Saying ‘You are Welcome’ in French: From Basics to Beyond

Elly Kim9 min
Created: Sep 15, 2023Last updated: Feb 28, 2024
‘You are Welcome’ in French

Imagine you’re strolling through the charming streets of Paris. The smell of fresh croissants wafts from a local bakery, and people greet passing acquaintances with a cheerful ‘Bonjour.’ There’s joy in learning these everyday phrases that bind us together, and one important is ‘You’re welcome’ in French. Keep reading as we explore this phrase. We will provide different ways to say ‘You’re welcome,’ ensuring that you can express gratitude in any scenario – during a friendly conversation or at an official gathering. 

The Most Popular Ways to Say ‘You Are Welcome’ in French

In France, showing gratitude and acknowledging it integrates into daily conversations. The language offers numerous responses to ‘Merci,’ ensuring every moment of gratitude receives its deserving echo. Below, we delve into common ways to reply to ‘Thanks’ in French:

  • De Rien

Arguably the most straightforward response to ‘Merci,’ ‘De Rien’ translates to ‘It’s nothing.’ It is casual, suggesting the act was no trouble at all.

Merci pour l’aide! De rien, c’était un plaisir. (Thank you for the help! It was no trouble at all.)

  • Avec Plaisir

Translating to ‘With pleasure,’ this phrase is a gracious way of responding, particularly in more formal scenarios or to show added respect.

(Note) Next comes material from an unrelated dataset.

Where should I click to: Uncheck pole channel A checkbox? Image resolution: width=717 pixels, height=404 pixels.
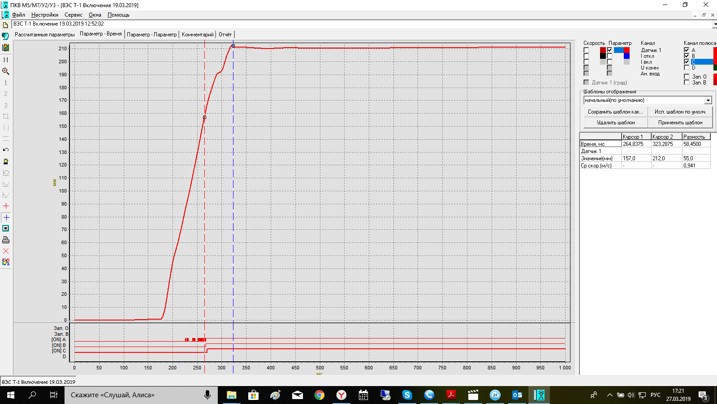[x=687, y=50]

Merci de m’avoir invité. Avec plaisir, j’espère que vous avez passé un bon moment. (Thank you for inviting me. With pleasure, I hope you had a good time.)

  • C’est Normal

Translating to ‘It’s normal,’ this phrase implies that the act or favor was just a standard expectation or something anyone would do. It’s often used among friends or family members to convey that there was no burden in the assistance provided.

Merci de m’avoir aidé avec les courses. C’est normal, tu ferais la même chose pour moi. (Thank you for helping me with the shopping. It’s normal, you’d do the same for me.)

  • Pas De Quoi

‘Pas De Quoi’ can be closely equated to ‘Don’t mention it’ in English. It’s a casual and friendly way to respond to someone’s thanks, suggesting it was no big deal.

Merci d’avoir gardé mon chien pendant le week-end. Pas de quoi, il est adorable! (Thanks for looking after my dog over the weekend. Don’t mention it, he’s adorable!)

  • Il N’y A Pas De Quoi

A slightly elongated version of the previous expression, ‘Il N’y A Pas De Quoi,’ still means ‘There’s no need to thank me’ or ‘It’s not a big deal.’ This response is versatile and fits a variety of formal and informal situations.

Merci pour votre patience. Il n’y a pas de quoi, je comprends la situation. (Thank you for your patience. It’s not a big deal, I understand the situation.)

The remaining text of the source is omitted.